Joe mulai kesal, Sial, batinnya. Pria itu segera mencari ponselnya yang seharusnya ia letakkan di atas
nakas di samping kasur. Namun, saat mencari benda tersebut, dia idak menemukannya di mana pun.

“Di mana pula ponselku?” gerutu Joe dengan nada kesal. Pria itu mulai berkacak pinggang. Hari ini
adalah hari penting, dia tidak boleh tidak hadir. Namun, harinya dimulai dengan kekacauan.

Tidak lama setelah itu, suara ponselnya terdengar dari luar. Perhatian Joe pun terarah ke ambang
pintu. Dia yakin istrinya berada di luar. Yang tidak ia mengerti, mengapa istrinya melakukan hal
seperti ini.

Terdapat panggilan masuk dari sekretaris perusahaan Joe. Pria itu sudah dicari-cari. Waktu sudah
menunjukkan pukul delapan. Sudah seharusnya Joe tiba di gedung peresmian. Jesslyn yang panik
melihat panggilan tiba-tiba itu refleks mematikannya. Bersamaan dengan itu, suara suaminya yang
terkurung di dalam kamar terdengar semakin keras.

“Buka pintunya!”

Karena tidak tahan lagi, Joe akhirnya mengambil inisiatif mendobrak pintu. Itu adalah jalan terakhir
yang sebelumnya tidak sempat terpikirkan.

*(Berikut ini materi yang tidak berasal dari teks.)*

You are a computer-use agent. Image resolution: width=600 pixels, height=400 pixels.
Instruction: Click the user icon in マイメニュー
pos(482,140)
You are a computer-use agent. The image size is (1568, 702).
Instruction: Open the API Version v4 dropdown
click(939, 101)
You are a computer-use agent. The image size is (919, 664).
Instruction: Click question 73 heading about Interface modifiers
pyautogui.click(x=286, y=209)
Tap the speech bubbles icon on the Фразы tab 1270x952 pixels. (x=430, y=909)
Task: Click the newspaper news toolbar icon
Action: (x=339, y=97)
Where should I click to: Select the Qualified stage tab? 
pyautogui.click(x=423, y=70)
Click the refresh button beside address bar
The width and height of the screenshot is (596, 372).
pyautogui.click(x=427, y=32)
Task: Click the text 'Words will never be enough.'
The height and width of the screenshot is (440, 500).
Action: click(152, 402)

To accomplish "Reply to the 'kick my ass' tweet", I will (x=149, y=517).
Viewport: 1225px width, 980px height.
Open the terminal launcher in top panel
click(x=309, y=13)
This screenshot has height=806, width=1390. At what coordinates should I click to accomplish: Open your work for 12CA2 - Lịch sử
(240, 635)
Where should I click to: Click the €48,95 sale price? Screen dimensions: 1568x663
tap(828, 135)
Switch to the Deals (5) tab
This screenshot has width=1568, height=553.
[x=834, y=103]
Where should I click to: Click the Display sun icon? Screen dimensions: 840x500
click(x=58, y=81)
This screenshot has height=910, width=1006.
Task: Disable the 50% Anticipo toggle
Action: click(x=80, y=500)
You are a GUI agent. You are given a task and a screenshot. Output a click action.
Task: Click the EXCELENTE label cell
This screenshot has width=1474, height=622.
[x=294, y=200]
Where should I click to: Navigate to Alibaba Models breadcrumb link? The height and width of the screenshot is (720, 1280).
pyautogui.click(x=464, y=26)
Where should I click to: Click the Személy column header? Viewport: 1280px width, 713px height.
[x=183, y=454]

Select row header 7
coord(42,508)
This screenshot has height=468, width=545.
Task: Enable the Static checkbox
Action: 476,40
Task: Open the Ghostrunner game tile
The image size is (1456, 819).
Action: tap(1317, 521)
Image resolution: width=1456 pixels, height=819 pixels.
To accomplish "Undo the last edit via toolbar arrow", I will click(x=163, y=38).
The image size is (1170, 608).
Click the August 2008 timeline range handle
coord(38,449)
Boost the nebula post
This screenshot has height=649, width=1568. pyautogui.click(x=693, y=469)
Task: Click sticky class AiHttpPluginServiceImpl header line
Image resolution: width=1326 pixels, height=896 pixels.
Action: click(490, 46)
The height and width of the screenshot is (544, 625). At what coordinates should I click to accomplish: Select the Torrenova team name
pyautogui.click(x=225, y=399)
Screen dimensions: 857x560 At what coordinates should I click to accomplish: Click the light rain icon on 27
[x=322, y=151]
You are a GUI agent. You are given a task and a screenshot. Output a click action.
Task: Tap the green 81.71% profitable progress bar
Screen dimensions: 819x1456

Jesslyn mulai panik. Terdengar dentuman keras dari arah pintu kamar. Joe berusaha menerobos
keluar. Jesslyn ingin menghentikannya. Akan tetapi, Jesslyn tiba-tiba mengingat wajah Joe. Senyum
ringan yang ditunjukkan pria itu. Kehangatan yang diberikannya. Semua hal yang mereka lalui
selama ini. Mengingat bahwa hal yang dia lakukan saat ini memang sudah salah, Jesslyn akhirnya
berubah pikiran. Meski takut. Meski fotonya harus tersebar. Membayangkan Joe yang terpuruk
membuat dada Jesslyn terasa sakit. Tangan Jesslyn akhirnya terulur ke arah pintu. Dengan
sendirinya, wanita itu memilih membukakan pintu.

Tepat setelah pintu kamar terbuka, sosok Joe yang tersengal-sengalt terlihat. Wajah pria itu
berwarna merah dan dipenuhi oleh keringat. Joe terlihat sedikit kebingungan karena pintu tiba-tiba
saja terbuka. Akan tetapi, ekspresi mukanya seketika berubah.

“Apa yang kamu lakukan?!” Joe membentak Jesslyn. Dia ingin menceramahinya. Namun, sekarang
bukan waktunya untuk itu. Pria itu pun mengambil ponselnya yang dipegang oleh sang istri lalu
berlari dengan terburu-buru.

Joe tidak mengerti mengapa Jesslyn melakukan tindakan semacam itu. Dia tidak bisa membayangkan
kalau istrinya memiliki niat jahat kepada dirinya. Terlebih lagi, ekspresi Jesslyn saat di depan pintu,
Joe tidak bisa untuk tidak merasa terganggu. Istrinya menangis. Air mata membanjiri pipinya. Jesslyn
tidak mungkin seperti itu kecuali dirinya benar-benar tertekan.

Joe berdecak kesal. Dia marah kepada dirinya sendiri. Jesslyn memang sudah bertingkah aneh.
Wanita itu beberapa kali berusaha menghindarinya. Seharusnya, dia bisa segera sadar. Tapi, semua
urusan kerjaan ini menyita begitu banyak perhatiannya sampai-sampai dia tidak punya waktu untuk
istrinya sendiri. Joe pun tersadar, dia bukannya percaya kalau semalam, Jesslyn lelah karena kerjaan.
Dia hanya ingin berusaha berpikir seperti itu karena itu lebih mudah. Sekarang, dia bisa tahu kalau
Jesslyn pasti sedang menyembunyikan hal besar.